Thanks for the suggestion, that definitely opens up new possibilities for me. But look at this: I want to use the ape::mst() function rather than igraph::mst because it produces a more desired look. ape::mst() has no inherent weight attributes in the mst object. Claddis::find_minimum_spanning_edges() wrappes the ape::mst() function and returns the desired edge values, which I wanted to annotate to the tree in a workaround. Hence, when I hand the result of ape::mst() to ggraph(), all the weights are equal to 1 and annotated accordingly.
I don't understand @infinity-a11y.
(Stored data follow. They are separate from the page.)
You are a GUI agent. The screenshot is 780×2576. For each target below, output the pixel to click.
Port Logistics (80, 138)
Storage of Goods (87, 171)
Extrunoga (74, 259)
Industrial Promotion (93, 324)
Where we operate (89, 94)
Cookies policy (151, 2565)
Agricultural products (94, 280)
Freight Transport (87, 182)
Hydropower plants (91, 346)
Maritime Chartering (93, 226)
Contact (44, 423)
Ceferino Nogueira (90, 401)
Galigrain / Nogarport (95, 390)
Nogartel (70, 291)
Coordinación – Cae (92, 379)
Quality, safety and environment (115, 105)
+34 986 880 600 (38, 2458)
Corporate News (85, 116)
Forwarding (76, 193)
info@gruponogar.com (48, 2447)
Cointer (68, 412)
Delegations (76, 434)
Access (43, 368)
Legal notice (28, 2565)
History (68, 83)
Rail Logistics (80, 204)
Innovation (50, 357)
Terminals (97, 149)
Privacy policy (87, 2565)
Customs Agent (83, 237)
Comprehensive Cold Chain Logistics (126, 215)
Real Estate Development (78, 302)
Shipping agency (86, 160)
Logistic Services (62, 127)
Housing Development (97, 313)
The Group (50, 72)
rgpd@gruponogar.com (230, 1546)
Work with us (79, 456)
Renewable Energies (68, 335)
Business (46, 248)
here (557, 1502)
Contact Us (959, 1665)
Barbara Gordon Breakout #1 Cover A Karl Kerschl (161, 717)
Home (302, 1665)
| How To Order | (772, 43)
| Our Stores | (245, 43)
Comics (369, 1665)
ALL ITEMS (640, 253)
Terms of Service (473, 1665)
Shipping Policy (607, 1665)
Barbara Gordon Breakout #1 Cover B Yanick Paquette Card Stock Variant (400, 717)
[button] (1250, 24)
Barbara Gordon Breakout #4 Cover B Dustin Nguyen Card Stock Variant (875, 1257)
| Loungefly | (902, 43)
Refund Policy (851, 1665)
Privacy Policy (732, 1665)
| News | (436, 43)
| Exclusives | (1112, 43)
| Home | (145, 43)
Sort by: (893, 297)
All ape::mst does is creates an unweighted adjacency matrix of the mst. This is equivalent to creating the correctly weighted graph in igraph, finding its mst, then calling igraph::as_adjacency_matrix, which drops all the weights. I can't figure out why you want to do this. Similarly, find_minimum_spanning_edges just gives a vector of the weights of the mst that are already included on my diagram above (except I have rounded them to 1 decimal place). Can you explain what is wrong with my approach, and what you mean by ape::mst has a better look?
Actually I am trying to reproduce i.sstatic.net/1oPFV.png and I was not aware that the weight of an edge might not be the same as the length. In the picture you see that the annotated numbers on the edges correspond to the length which is not given in your approach.
@infinity-a11y it's not always possible to specify arbitrary edge lengths on a given graph, since it may not be geometrically possible. In this case, where the graph is acyclic it is possible, by specifying the kk layout and passing the weights. See my update showing the edge lengths proportional to the weights. (It's not obvious because all your lengths are very similar). Is that what you wanted?